Immediate Action Required
We received urgent information that our users who are on the OpenEdge PayMover (formerly PayPros) platform
are subject to new PCI regulations and will be unable to charge credit cards
after, February 28, 2018 with your current configuration.
Products Affected
Storage Commander V4
Previous versions of SCPayment will need to be updated to work with changes in PayMover's functionality.
Storage Commander V5
(Standalone and Cloud Editions)
Storage Commander V5 (Standalone and Cloud Editions) customers will have to be updated to retain functionality of credit cards via PayMover.
This has prompted our team to develop new updates for your Storage Commander software that will be available shortly for our customers who are current on their support. Out estimated release date for this update is Monday February 19, 2018.
Please note that while our Cloud customers have support included in their
plan, our standalone customers must be current on support to receive this update.

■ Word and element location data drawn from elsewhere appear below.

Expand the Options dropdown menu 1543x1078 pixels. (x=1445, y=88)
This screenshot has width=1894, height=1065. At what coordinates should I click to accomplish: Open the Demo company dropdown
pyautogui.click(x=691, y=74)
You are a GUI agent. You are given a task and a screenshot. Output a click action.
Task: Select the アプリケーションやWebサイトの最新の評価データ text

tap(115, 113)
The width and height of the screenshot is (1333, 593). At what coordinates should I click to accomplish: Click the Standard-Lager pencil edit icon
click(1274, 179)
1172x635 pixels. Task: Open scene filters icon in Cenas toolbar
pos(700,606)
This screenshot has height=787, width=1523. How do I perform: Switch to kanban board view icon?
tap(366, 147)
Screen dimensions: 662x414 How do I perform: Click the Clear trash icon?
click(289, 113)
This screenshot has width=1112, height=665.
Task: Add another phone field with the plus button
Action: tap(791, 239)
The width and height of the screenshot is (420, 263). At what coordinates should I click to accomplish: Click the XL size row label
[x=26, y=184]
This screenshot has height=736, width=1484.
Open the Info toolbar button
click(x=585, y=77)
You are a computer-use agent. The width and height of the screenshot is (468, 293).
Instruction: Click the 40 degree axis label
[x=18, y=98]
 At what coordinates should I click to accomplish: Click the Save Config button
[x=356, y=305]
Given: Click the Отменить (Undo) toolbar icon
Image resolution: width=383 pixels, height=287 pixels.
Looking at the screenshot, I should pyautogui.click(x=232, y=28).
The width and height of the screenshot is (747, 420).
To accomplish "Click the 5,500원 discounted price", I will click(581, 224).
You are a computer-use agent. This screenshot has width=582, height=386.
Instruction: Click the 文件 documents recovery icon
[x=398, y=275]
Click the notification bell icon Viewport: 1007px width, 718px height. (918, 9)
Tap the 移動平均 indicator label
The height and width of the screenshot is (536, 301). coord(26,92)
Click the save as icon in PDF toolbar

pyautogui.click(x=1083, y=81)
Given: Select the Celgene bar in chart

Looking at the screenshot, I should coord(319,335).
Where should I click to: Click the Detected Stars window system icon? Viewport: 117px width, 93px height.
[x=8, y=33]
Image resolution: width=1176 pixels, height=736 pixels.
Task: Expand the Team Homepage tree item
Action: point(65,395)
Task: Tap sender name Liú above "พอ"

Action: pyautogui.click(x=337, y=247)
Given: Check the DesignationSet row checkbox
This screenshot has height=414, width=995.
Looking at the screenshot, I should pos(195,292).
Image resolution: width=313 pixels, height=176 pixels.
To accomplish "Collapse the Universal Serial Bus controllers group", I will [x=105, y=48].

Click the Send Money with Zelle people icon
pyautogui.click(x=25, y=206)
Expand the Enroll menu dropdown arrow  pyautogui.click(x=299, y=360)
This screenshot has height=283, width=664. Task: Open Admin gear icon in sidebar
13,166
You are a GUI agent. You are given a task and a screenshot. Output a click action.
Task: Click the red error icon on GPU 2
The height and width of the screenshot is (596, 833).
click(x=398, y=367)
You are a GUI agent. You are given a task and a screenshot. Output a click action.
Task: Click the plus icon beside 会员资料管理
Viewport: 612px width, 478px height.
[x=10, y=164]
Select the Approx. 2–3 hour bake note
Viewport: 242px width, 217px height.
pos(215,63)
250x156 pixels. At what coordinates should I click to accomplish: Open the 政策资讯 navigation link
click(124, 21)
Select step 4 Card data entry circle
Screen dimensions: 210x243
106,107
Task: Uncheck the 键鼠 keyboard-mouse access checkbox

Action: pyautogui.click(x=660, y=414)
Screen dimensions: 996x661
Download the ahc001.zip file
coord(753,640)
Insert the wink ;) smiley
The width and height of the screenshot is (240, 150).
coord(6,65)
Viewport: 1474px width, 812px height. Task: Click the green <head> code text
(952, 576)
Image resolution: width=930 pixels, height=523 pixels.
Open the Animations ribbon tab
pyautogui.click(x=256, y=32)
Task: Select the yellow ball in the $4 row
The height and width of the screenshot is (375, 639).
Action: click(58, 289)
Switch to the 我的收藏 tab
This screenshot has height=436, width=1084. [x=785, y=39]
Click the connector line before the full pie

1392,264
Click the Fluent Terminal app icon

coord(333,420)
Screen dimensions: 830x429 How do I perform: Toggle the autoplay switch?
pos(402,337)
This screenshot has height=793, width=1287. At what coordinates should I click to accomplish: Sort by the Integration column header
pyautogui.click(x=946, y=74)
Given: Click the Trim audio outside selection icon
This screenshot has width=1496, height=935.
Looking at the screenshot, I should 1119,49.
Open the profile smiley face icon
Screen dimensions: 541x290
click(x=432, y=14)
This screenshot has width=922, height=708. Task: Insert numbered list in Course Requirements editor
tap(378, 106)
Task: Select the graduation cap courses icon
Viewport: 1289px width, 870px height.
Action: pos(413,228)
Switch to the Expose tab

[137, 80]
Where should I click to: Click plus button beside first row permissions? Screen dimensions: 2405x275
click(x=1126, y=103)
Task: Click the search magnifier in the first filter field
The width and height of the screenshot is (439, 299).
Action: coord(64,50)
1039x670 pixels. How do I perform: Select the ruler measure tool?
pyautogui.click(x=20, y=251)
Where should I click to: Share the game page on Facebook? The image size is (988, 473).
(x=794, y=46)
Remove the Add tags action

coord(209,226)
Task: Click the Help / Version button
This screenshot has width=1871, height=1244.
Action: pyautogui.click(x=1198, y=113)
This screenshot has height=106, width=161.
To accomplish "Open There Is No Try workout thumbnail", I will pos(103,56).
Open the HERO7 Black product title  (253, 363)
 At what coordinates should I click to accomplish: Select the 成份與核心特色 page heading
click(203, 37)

How to identify if you are affected by this change?
Storage Commander V4
If you are processing credit cards directly within Storage Commander V4 and your credit card processor is OpenEdge (previously known as PayPros™) you are affected by this change. If you process credit cards using a separate credit card terminal and manually enter in the approval code into Storage Commander after each transaction you are not impacted by this change. To verify the version of SCPayment that you are running right click on the SCPayment icon located in the system tray icons and select About. The SCPayment version number should be 3.13.0.0. If you are running an older version of SCPayment you will need to update by February 28, 2018. Installation instructions will be made available on our Solutions Portal on Monday February 19th, 2018.
Storage Commander V5 (Standalone and Cloud Editions)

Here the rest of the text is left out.